President Seamus Carey: That’s right. We need to be cognizant that our students are already in a world in which the influence of AI is everywhere, whether they know it or not. And, as so many of our alumni are telling us, these
tools are becoming more and more prominent in the workplace in every industry. So it’s incumbent on us to give guidelines and orientation to students about the limitations of AI as well as its potential strengths. That involves considerations not only of utility and efficacy, but of ethics and meaning—the values that promote human flourishing across a lifetime. That aspect of education has long been in our wheelhouse, and we will keep it clearly in focus.

Provost Tricia Mulligan: And that aspect of education derives its power from the human elements of teaching and learning: collaborations between faculty members, relationships that develop over time between instructors and students, conversations among students themselves. Nourishing those encounters is why we’re here.

Jim Mustich: One last thing. Over the past dozen years, I’ve spent a good part of my time working with people in Silicon Valley, and I know a prime mover in its product development is what’s called “eliminating friction”—making interactions with devices or apps easier, faster, and, in a way, as thoughtless as possible for the user. But in education, friction is a feature, not a bug: it’s where learning happens.

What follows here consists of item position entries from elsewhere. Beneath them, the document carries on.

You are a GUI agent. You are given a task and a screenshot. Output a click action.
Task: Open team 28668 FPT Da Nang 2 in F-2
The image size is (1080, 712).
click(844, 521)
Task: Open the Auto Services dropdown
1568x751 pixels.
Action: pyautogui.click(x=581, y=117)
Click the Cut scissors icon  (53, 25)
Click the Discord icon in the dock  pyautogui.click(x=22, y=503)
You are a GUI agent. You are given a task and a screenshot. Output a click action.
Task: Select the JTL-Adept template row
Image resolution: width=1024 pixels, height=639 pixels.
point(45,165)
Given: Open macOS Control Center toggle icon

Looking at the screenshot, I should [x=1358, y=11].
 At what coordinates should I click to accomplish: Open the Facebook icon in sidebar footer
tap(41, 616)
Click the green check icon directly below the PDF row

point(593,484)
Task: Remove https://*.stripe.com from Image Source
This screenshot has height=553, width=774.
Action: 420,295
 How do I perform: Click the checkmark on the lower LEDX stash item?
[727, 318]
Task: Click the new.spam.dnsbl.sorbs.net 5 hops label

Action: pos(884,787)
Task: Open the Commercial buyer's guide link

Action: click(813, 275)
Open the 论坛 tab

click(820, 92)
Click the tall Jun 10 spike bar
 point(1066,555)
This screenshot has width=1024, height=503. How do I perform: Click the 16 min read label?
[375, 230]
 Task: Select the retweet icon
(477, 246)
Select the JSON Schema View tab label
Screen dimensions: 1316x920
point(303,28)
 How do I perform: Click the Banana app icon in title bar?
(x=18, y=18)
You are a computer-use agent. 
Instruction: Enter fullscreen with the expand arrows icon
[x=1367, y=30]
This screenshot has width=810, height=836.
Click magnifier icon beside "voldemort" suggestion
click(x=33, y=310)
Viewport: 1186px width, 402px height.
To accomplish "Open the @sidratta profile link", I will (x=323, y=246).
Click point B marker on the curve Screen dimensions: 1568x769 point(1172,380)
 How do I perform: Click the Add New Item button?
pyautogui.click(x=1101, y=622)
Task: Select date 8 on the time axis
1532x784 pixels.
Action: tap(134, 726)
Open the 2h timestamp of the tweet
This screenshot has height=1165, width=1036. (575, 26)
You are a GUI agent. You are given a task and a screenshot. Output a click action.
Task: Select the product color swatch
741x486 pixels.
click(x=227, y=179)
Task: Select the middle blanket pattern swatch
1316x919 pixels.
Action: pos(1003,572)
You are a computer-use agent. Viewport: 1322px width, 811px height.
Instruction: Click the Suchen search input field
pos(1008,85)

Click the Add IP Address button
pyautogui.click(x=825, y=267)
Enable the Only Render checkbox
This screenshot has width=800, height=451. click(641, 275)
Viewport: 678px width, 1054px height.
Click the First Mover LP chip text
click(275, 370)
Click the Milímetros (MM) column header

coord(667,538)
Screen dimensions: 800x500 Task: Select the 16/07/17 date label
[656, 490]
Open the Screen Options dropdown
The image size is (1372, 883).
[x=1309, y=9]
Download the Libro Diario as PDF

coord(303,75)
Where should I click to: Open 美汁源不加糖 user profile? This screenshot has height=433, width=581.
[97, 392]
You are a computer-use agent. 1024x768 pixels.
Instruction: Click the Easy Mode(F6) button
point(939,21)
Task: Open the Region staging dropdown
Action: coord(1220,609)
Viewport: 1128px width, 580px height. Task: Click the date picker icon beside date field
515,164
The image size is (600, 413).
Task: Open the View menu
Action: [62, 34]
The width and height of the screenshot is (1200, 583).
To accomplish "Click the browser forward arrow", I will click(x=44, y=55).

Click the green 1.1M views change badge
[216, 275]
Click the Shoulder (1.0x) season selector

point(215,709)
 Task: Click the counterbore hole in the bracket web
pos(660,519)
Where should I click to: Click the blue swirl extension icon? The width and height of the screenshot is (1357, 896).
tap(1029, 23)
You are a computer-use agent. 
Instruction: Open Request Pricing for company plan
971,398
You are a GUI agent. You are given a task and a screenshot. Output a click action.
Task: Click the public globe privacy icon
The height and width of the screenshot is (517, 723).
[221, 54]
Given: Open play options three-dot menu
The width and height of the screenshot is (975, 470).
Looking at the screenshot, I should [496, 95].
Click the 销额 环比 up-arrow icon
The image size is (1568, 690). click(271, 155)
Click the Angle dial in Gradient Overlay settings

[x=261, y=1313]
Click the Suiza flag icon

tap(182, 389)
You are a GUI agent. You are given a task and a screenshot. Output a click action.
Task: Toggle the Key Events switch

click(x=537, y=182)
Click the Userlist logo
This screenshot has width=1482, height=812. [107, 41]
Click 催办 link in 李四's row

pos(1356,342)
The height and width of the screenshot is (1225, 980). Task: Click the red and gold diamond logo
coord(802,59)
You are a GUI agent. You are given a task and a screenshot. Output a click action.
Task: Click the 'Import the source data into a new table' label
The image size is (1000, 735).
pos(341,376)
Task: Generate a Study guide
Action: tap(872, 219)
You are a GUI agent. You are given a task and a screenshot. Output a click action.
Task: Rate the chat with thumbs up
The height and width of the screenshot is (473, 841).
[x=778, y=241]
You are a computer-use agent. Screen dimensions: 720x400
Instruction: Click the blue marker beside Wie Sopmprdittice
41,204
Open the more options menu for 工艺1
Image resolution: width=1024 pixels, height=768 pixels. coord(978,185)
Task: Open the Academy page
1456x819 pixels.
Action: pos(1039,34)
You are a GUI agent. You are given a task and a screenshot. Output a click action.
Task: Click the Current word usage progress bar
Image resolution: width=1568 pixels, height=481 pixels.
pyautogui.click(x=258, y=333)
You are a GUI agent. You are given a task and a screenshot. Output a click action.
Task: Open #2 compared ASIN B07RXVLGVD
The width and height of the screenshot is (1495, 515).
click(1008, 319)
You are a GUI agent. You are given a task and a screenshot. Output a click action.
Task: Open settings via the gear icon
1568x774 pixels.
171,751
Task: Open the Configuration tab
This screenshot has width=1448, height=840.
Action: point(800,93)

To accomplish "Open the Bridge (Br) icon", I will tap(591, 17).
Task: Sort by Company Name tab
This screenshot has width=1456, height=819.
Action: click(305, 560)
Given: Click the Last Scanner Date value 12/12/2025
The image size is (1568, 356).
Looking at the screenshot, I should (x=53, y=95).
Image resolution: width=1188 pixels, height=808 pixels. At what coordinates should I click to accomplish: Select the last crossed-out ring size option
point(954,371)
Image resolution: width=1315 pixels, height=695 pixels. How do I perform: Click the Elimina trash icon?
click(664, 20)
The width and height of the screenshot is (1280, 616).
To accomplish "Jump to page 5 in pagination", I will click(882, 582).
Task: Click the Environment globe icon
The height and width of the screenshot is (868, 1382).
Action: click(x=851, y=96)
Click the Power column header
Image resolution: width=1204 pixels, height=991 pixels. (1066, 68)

Do you worry that AI will interfere with that?

President Seamus Carey: “Friction” is not a feature. It’s the feature that makes learning deep, rich, and available to us when we need it. Teaching and learning should never be thoughtless. Which is why educators, and institutions like Iona, must take a leading role in defining the uses and applications of AI for private learning and public good. The challenges and opportunities of the technology make us all learners again, and, to my mind, that’s a good thing.